Copy the rows below word for word, from the start up to and including the line that contains "Action: [x=176, y=218]".

Rows from a pointing dataset
◇ ◇ ◇
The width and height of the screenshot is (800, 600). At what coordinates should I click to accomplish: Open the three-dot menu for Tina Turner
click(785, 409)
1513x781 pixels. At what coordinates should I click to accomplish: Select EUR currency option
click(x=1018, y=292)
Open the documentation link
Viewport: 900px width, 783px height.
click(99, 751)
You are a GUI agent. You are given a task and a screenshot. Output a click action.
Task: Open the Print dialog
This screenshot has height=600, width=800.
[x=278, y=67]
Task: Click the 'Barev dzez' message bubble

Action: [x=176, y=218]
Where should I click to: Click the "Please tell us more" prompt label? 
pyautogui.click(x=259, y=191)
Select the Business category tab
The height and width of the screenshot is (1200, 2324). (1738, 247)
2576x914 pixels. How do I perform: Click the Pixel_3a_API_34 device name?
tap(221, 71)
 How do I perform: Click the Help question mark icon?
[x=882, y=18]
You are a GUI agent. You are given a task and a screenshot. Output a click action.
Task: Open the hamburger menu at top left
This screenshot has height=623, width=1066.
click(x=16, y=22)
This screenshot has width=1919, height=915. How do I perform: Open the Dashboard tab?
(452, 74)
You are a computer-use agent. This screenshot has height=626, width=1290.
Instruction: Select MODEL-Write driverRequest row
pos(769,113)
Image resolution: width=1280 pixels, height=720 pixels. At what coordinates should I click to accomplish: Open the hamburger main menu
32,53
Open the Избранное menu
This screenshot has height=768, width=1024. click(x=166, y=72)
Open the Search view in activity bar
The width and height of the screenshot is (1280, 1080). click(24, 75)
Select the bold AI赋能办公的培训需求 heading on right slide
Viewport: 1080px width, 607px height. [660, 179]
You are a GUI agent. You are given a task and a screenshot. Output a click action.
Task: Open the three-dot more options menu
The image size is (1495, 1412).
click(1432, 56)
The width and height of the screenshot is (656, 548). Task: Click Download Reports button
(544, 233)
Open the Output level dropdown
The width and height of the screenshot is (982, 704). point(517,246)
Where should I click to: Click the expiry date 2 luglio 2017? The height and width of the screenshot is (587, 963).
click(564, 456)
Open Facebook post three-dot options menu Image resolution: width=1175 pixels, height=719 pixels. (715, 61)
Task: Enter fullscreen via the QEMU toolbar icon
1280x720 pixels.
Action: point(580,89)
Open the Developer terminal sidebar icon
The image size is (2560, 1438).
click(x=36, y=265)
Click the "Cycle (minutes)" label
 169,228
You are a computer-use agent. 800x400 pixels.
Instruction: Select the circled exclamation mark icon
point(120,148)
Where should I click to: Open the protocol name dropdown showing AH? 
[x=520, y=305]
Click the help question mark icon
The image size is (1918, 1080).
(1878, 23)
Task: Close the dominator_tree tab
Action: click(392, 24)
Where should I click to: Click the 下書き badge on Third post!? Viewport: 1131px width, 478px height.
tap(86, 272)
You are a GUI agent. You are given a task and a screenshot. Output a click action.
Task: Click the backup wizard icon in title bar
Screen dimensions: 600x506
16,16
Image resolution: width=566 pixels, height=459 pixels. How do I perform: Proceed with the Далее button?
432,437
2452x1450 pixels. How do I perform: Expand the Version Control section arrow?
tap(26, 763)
◇ ◇ ◇
## RESPONSE
The width and height of the screenshot is (800, 600). At what coordinates should I click to accomplish: Open the three-dot menu for Tina Turner
click(785, 409)
1513x781 pixels. At what coordinates should I click to accomplish: Select EUR currency option
click(x=1018, y=292)
Open the documentation link
Viewport: 900px width, 783px height.
click(99, 751)
You are a GUI agent. You are given a task and a screenshot. Output a click action.
Task: Open the Print dialog
This screenshot has height=600, width=800.
[x=278, y=67]
Task: Click the 'Barev dzez' message bubble

Action: [x=176, y=218]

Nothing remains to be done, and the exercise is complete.